Of Dreams, Spaces the City of Joy
“If someone asks me what I would choose to be if I were to live my life again, I would say a writer,” said Usha Ananda Krishna, smiling as she sipped her coffee. Yet she was not always one. A graduate of the School of Planning and Architecture, New Delhi, she worked in Delhi, Bangalore and Calcutta as an architect and designer before taking to writing fiction in 1995 when her first novel, A Turbulent Passage was published. “Writing is much like designing a building,” she said, drawing a parallel between her two interests. “You have a plan, a plot, for both, and a narrative. The details in a building are the layers in a story that you add to bring it and the characters alive. The physical spaces in a building become the emotional spaces your characters occupy.”

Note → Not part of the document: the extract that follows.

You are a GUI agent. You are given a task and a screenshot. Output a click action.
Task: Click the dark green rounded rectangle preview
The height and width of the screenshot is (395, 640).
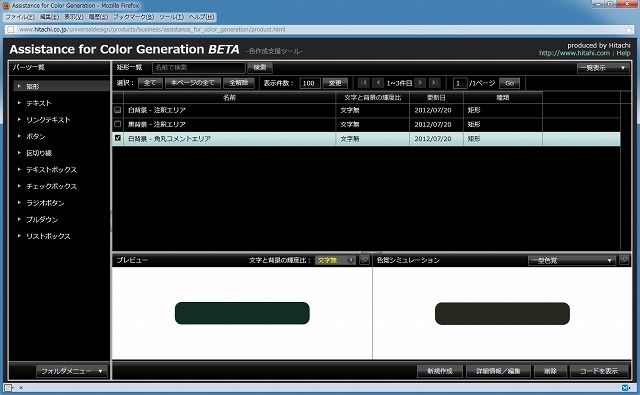pyautogui.click(x=242, y=313)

To draw parallels between these two fields comes naturally to Usha for whom architecture and books are lateral interests. She is always and intensely aware of architecture and the environment, even as she writes. And she loves reading - books have been a constant in her life for as long as she can remember.
A Turbulent Passage was followed in 2009 by Fallout. While the first one was slightly autobiographical – as first books tend to be - the second, set in Bengaluru and Delhi, has an unreliable narrator, with a secret and a denouement that makes it like a mystery story. Her third novel, The Escapists of J. Mullick Road, which is just out, is set in the communist Calcutta during the 1980s. “Although Calcutta – the city and the times – informs the book, it explores themes that are universal,” says Usha. “Aspiration, ambition, success, failure, moral conflicts, and hubris.”
The Escapists begins with a morning in the late 1980s when Pinaki Bose, a middle-class clerk, looks down from the window of his flat on Calcutta's J Mullick Road and glimpses a street hustler and Communist party goon, Kalol Mondal, bathing on the street. This ordinary scene becomes a moment of reckoning for Pinaki. Humiliated, reduced to ‘a nothing’, he examines the pointlessness of his existence. In days to come this and the events that follow – Kalol Mondal menacing him and his family – pushes him to think of leaving the neighbourhood. Not just that but build his own house. In Calcutta this is an unusual and audacious decision because the building industry is controlled by the local mafia and you had to be very tough or politically connected or very rich to fight them. Or just naïve – as Pinaki was. You also had to be very determined. “He saw this house as a place as proof that he was somebody, not a nothing,” said Usha. “It started as an idea of escape and became a symbol of self-worth.”
Pinaki makes another leap of imagination. More strange circumstances lead him to ask the savagely brilliant architect, Biren Roy, to design his house. Biren is a cynical, arrogant sophisticate, and although Pinaki doesn’t know this, frustrated and unsuccessful. Partly because of the person he was and partly because of the times. “That was a hard period for architects,” recollects Usha. “There was no economic activity to begin with, money was tight so building activity was minimal. And people had closed minds so there were no avenues for people like Biren, a rabid modernist.”
Pinaki couldn’t have made a more wrong choice. Biren wasn’t interested in his little project. But Biren became interested in Pinaki’s young daughter Dona, who in her innocence, becomes a driver for the plot, the reason why Biren would entertain Pinaki’s plea to design his house. She was the cause too for the moral conflict in Biren and Pinaki, and ultimately in the moral fall of her father.
The novel looks at three different and distinct classes - wealthy, westernised, old-family to which Biren belongs, middle-class and unsophisticated, which Pinaki is, and the marginalised-bordering-on-criminal class, which is Kalol milieu. They are linked by the common desire to escape their present reality. And so, escapists. Pinaki’s grand dream is for a house for himself, Biren has a utopian vision for the city and Kalol dreams of climbing up the social ladder.
When asked if she has any thoughts to share with young writers, she smiled. “Your writing must explore what lies beyond the obvious. It should be a prism which shows the many fascinating facets of life. And don’t write because you want to write, write because you have something original to say. Write because,” she thought for a moment, “It’s what you want to do more than anything in the world. Because it is who you are.”